What you will do:
Can you repeat the stretch of the financial-advice post below from "Granted, this is" through "is NOT factual.", substituting "convincing" for "eloquent"?

++++ Reading text ++++

Monday, November 1, 2010

Do You Know if YOUR Favorite Financial Guru Is Offering Accurate Advice?

Do You Know if YOUR Favorite Financial Guru Is Offering Accurate Advice?

Just about anyone who knows me by any measure would wholeheartedly agree that I am a huge proponent of educating oneself, especially when it comes to planning your retirement income. In fact, that is my passion! But there’s a caveat: I am extremely cautious – and you should be, too – about determining the FACTUAL basis of the information you act upon.


Realize I did not say the source of the information, but rather the factual basis, because there is a huge difference. In the world of personal financial planning, unfortunately and sadly, most of what you read and/or listen to may indeed be nonfactual. Wait a minute! Am I saying that financial advisors, personal finance books, websites, TV programs, and radio gurus do not provide factual information? Yes, that’s exactly what I am saying – although, of course, it’s not all of them. What makes it even worse is that some of those sources aren’t even aware that they are making bogus claims – now that’s scary! I know this because, day in and day out, I disprove these bogus claims to clients and prospective clients. That’s actually what motivated my book, 5 Mistakes Your Financial Advisor Is Making. How often have you heard stories about credible sources disseminating totally bogus and inaccurate information? You may have experienced many instances of this in your own life.

Last Tuesday, October 26th, Kathy Kristof wrote a column on the CBS MoneyWatch website titled “5 Tax Moves You Must Make Now,” in which she wrote in support of smart investors saving more in their 401(k) plans now:

"...That’s partly thanks to a tax break that allows contributions to come out of pay before income taxes are computed, so each $100 in savings only costs you about $75, after you take into account the $25 in federal income tax savings. (This assumes a 25% federal bracket, which applies to singles with up to about $83,000 in taxable income and married couples with up to $138,000 in income. Higher income filers get a bigger break."
Granted, this is a hugely credible website – I mean we’re talking CBS Money Watch here – and Kathy is esteemed in many respects. Her published bio reads, “Kathy Kristof is a syndicated personal finance columnist, speaker and author of three books, including the recently updated Investing 101 (Bloomberg, 2008).” She sure sounds like someone who knows what she’s talking about, right? BUT – and this is a huge BUT – the writer’s above statement about 401K contributions is NOT so factual. It may sound eloquent, but it is NOT factual.

++++ Data provided ++++

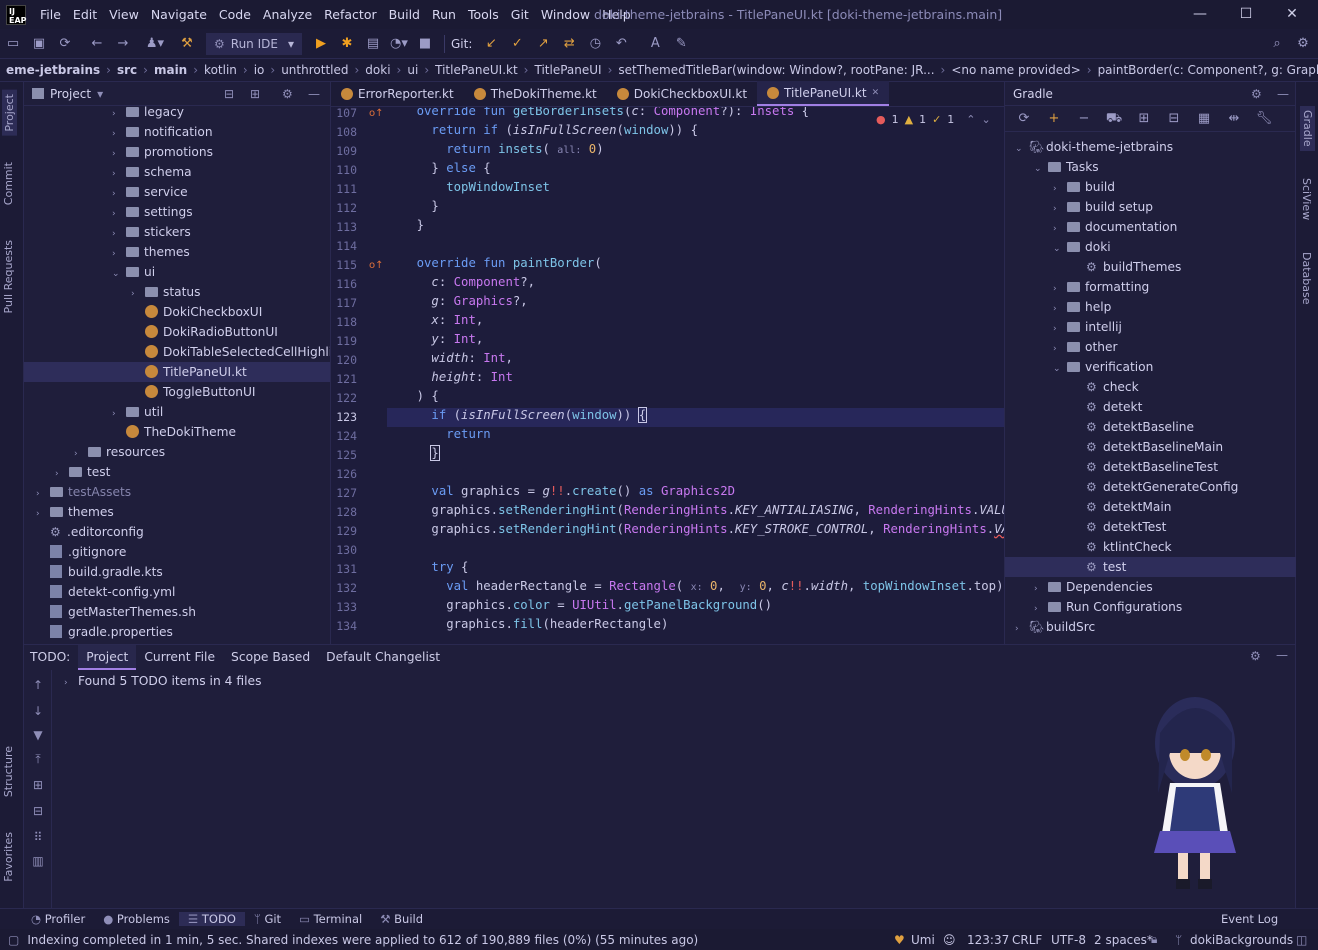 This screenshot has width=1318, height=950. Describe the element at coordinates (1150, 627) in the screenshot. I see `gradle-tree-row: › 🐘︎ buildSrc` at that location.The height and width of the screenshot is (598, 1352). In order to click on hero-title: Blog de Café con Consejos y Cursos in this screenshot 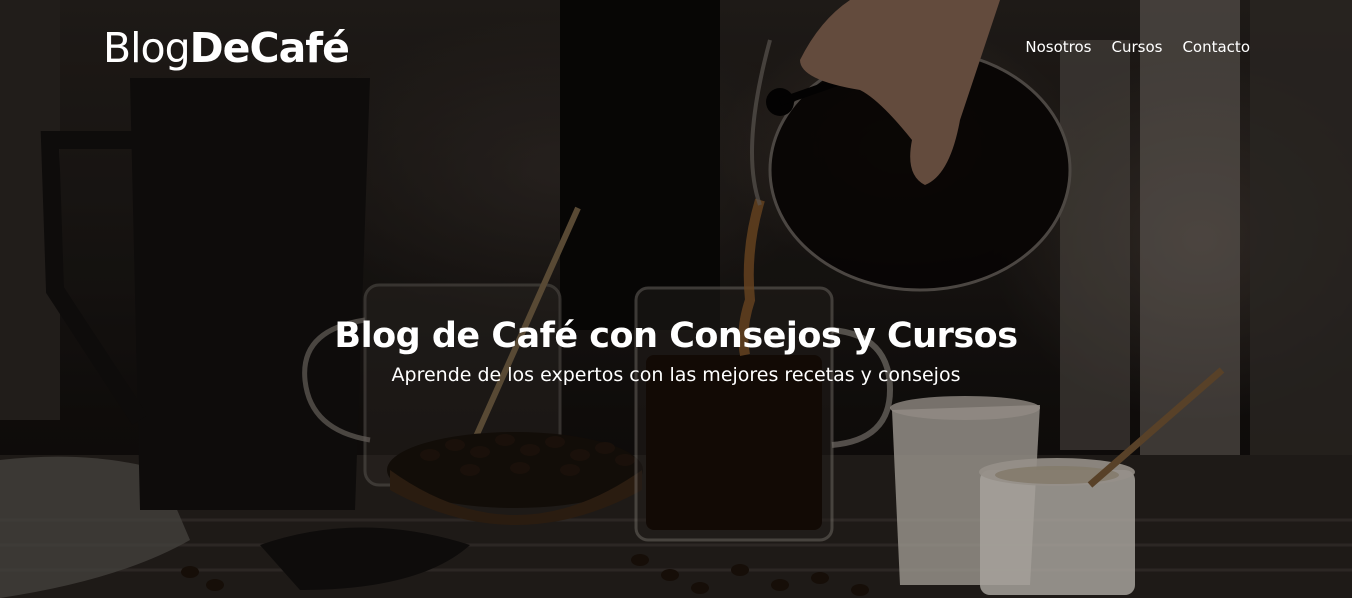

++++

Answer below:
Granted, this is a hugely credible website – I mean we’re talking CBS Money Watch here – and Kathy is esteemed in many respects. Her published bio reads, “Kathy Kristof is a syndicated personal finance columnist, speaker and author of three books, including the recently updated Investing 101 (Bloomberg, 2008).” She sure sounds like someone who knows what she’s talking about, right? BUT – and this is a huge BUT – the writer’s above statement about 401K contributions is NOT so factual. It may sound convincing, but it is NOT factual.